[Collected data]
***

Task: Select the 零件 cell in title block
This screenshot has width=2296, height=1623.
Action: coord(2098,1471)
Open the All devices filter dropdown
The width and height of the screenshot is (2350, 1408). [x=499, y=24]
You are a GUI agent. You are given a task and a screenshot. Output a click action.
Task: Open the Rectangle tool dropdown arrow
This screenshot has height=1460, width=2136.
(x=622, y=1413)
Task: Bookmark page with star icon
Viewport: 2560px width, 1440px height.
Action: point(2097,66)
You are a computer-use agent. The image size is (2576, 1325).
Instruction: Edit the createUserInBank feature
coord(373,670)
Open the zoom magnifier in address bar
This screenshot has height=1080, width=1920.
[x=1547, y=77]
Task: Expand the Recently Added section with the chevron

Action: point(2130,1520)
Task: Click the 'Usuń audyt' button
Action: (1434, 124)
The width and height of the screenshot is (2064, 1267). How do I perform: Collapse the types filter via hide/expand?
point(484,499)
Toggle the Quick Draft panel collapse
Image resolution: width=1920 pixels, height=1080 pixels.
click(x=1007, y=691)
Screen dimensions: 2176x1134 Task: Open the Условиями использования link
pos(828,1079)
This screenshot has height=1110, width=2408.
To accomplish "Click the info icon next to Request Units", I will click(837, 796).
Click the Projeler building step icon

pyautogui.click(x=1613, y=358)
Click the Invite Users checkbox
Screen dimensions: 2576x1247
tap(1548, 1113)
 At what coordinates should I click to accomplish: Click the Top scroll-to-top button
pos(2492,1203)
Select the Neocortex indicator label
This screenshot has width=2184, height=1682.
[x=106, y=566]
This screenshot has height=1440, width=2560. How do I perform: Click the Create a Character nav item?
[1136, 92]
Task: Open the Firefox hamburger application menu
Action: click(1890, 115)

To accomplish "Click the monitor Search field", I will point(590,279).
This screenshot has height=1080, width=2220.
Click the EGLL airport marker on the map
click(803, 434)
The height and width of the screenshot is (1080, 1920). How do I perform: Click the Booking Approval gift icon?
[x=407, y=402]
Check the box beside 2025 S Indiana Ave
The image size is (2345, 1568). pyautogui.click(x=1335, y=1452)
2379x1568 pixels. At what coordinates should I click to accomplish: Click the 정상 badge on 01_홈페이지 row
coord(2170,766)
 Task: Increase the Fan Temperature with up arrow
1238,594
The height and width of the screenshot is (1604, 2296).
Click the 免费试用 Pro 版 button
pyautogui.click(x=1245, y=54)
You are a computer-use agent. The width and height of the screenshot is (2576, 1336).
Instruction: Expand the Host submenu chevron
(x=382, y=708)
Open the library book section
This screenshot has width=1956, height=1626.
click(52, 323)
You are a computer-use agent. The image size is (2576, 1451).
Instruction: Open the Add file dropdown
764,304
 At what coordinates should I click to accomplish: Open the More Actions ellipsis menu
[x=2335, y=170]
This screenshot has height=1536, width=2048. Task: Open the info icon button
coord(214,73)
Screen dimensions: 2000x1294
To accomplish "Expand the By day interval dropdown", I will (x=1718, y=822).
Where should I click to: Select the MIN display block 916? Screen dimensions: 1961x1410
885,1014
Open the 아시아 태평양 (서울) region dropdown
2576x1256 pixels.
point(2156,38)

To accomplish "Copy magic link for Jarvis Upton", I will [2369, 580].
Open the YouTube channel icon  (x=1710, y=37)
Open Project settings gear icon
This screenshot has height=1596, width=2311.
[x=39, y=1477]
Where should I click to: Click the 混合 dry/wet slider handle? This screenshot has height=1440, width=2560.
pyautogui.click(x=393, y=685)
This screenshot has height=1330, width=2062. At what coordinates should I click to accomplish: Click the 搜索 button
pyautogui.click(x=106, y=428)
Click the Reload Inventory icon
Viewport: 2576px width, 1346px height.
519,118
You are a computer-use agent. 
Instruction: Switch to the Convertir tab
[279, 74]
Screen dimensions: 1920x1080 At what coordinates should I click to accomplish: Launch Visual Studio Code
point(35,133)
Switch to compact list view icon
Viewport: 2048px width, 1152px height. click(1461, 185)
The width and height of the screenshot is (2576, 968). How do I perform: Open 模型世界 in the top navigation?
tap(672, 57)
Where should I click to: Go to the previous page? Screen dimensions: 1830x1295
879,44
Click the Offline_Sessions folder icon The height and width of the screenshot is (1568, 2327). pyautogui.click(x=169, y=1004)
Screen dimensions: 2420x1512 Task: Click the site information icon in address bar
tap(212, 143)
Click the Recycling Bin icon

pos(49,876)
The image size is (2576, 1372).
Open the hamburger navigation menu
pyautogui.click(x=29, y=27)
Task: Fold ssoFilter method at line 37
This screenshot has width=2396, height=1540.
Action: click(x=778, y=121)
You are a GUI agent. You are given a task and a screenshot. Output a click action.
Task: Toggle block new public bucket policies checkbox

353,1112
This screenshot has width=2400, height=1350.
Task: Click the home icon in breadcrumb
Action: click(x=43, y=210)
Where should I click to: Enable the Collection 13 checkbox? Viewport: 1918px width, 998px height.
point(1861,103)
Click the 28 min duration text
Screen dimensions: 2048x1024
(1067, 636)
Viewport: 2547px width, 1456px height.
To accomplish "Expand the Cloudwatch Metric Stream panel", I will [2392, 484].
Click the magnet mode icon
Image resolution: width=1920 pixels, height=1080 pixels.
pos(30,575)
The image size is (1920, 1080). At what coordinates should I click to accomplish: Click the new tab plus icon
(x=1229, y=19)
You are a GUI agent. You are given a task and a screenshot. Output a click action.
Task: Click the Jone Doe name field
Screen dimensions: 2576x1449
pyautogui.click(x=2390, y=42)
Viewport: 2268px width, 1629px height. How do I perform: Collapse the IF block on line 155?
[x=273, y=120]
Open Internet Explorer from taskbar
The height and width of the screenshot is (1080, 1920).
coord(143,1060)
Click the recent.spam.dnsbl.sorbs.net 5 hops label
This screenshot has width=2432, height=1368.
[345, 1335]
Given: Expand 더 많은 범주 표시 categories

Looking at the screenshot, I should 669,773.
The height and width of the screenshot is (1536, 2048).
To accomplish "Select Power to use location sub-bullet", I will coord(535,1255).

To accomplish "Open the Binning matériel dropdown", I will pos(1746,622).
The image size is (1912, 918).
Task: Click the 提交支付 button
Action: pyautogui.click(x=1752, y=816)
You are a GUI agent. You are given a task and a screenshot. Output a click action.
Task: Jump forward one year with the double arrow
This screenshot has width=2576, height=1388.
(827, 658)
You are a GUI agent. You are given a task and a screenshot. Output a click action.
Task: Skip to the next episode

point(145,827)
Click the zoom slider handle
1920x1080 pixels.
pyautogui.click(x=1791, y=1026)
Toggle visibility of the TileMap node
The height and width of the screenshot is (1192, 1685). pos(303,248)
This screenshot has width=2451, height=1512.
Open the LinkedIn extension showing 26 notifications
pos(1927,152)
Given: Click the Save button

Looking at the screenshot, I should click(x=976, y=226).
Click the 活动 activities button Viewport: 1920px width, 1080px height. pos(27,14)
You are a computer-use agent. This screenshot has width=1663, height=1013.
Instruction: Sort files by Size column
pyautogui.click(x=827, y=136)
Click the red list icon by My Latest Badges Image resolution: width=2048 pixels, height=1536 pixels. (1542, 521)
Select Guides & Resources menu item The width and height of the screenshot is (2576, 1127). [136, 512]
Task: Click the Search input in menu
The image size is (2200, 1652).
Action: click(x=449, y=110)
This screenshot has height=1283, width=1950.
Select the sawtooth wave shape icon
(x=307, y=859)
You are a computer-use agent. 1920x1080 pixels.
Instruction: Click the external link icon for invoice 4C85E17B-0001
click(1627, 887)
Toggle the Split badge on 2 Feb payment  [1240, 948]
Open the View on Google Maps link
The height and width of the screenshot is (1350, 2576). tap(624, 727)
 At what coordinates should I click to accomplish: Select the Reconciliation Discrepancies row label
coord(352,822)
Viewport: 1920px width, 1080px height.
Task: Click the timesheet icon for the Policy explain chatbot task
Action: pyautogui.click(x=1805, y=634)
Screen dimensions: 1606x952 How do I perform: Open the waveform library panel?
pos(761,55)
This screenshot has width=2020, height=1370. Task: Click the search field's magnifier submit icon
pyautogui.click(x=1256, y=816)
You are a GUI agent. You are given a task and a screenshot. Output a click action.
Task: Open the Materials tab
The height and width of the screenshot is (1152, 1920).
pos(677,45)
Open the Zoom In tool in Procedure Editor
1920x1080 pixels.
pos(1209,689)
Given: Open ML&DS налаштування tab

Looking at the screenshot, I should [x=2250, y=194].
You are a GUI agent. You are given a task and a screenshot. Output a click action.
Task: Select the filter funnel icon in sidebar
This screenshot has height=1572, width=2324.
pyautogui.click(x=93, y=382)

***

» **WORK REQUEST**:
Check the data above line by line for the word "computer". State only how many lines contain it.

» **REPLY**:
6